Saturday, February 10, 2007

Alcatel-Lucent increases job cuts to 12,500

Alcatel-Lucent increases job cuts to 12,500
By Victoria Shannon
Copyright by The International Herald Tribune
Published: February 9, 2007

PARIS: A cloud of uncertainty among the world's phone companies left Alcatel-Lucent with a bruising net loss Friday in its first quarterly report as the world's largest telecommunications equipment maker, and the company moved to eliminate thousands more jobs.

The company cited "challenging market conditions," hesitation from its customers and challenges from regulators, and it raised the number of jobs it was eliminating as part of its merger by 3,500 to a total of 12,500 positions.

The cascade of negative announcements seemed to give critics of the $11.6 billion merger of Alcatel with Lucent Technologies, first proposed in March and officially completed Dec. 1, some validation of their doubts.

But Patricia Russo, the chief executive of the company, cast the balance of the year in a positive light, saying that some of the factors that led to the "disappointing" loss — €618 million, or $804 million, compared with a €381 million profit a year earlier — would not recur. She cited customer uneasiness as the merger closed, and the consolidation of some of its biggest customers, AT&T, BellSouth and SBC, into one company.

Alcatel-Lucent, posting results for the first time as a combined company, said revenue, which declined 16 percent in the latest quarter to €4.4 billion, would show only minimal gains before April.

But the company forecast that for all of 2007, revenue would keep steady with the growth in the phone carrier business, a number it estimated at about 5 percent. Last year, sales came in at €18.25 billion, 1.7 percent lower than in 2005. All the figures were calculated on a pro-forma basis, as if the two companies had been combined for the entire period. Alcatel-Lucent did not predict 2007 profits or margins.

For the second time, Russo raised the estimate of how much money the merger would save in the long term, to €1.7 billion over three years. In another positive sign, the company said it would keep its dividend of 16 euro cents a share.
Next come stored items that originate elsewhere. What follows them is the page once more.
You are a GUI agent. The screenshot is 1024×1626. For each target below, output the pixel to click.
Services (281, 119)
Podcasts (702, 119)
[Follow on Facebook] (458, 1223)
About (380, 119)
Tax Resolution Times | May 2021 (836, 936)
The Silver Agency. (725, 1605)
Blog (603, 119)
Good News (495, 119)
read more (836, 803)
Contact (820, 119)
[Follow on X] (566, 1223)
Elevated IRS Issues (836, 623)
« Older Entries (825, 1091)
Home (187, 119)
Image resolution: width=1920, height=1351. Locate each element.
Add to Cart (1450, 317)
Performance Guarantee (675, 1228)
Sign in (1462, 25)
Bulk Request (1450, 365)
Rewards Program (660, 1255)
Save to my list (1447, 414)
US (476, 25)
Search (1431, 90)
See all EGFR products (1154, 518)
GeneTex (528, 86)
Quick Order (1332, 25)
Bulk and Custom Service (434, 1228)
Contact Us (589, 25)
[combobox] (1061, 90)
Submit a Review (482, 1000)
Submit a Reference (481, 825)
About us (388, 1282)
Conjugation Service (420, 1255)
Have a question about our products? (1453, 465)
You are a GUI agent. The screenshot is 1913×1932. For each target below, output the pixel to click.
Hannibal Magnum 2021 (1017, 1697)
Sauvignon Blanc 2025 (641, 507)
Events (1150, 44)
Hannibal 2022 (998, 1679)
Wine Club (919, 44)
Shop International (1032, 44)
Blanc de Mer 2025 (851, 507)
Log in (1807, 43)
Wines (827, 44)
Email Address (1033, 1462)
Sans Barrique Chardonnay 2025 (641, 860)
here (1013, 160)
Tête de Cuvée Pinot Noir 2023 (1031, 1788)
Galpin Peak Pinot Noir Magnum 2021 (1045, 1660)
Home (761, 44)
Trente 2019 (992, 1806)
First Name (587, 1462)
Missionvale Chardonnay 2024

Investors seemed not to be overly disappointed, sending the stock down just one cent in Paris, to €10.14. The company had warned Jan. 23 that the quarter's profit would be wiped out, and shares fell 8.5 percent that day. The price is down 7 percent so far this year.

The fourth quarter "was really an extraordinary, exceptional quarter," Jean- Pascal Beaufret, chief financial officer, said during a conference call. It was, Russo added, "not indicative of the long- term growth benefits of the merger."

Still, the company's French unions called a one-day strike for next Thursday to protest the increase in layoffs. Of Alcatel-Lucent's 80,000 total employees at the end of 2006, about 12,000 were in France. Although fewer than 10 percent are unionized, labor leaders said they expected a large number of nonunion workers to join the strike.

Two other major telecommunications hardware makers, Ericsson of Sweden and Nortel Networks of Canada, also recently warned of soft business. Ericsson, which last year bought the British company Marconi, cut its forecast for the mobile-equipment market to "mid- single-digit growth." Nortel said this week it would shed 2,900 jobs over the next two years.

Nokia of Finland and Siemens of Germany, meanwhile, are merging their network divisions into one company to better compete with their European and North American counterparts, as well as with lower-priced competitors in Asia like Huawei Technologies of China.

Alcatel-Lucent combined to strengthen their offerings to phone companies and businesses in wireless, fixed-line and Internet protocol-based networks and hardware. Alcatel is the market leader in DSL equipment, which turns regular copper phone connections into high-speed Internet links.

The increase in job cuts was a result of finding new ways to combine tasks, as well as a response to "what we see happening in the marketplace," Russo said during an interview.

In Europe in particular, Russo said, telecommunications investment was responding to a less-favorable regulatory climate. The European Commission is pressuring companies like Deutsche Telekom to give rivals access to their next-generation networks. The phone companies, which are investing billions of euros in fiber optic and other advanced transmission networks, are resisting.

European Union law requires member states to force telecommunications companies with a dominant market position to open networks on favorable terms to rivals.

"The bottleneck of regulation is short-term because people need the bandwidth — the market demand is there," Beaufret said.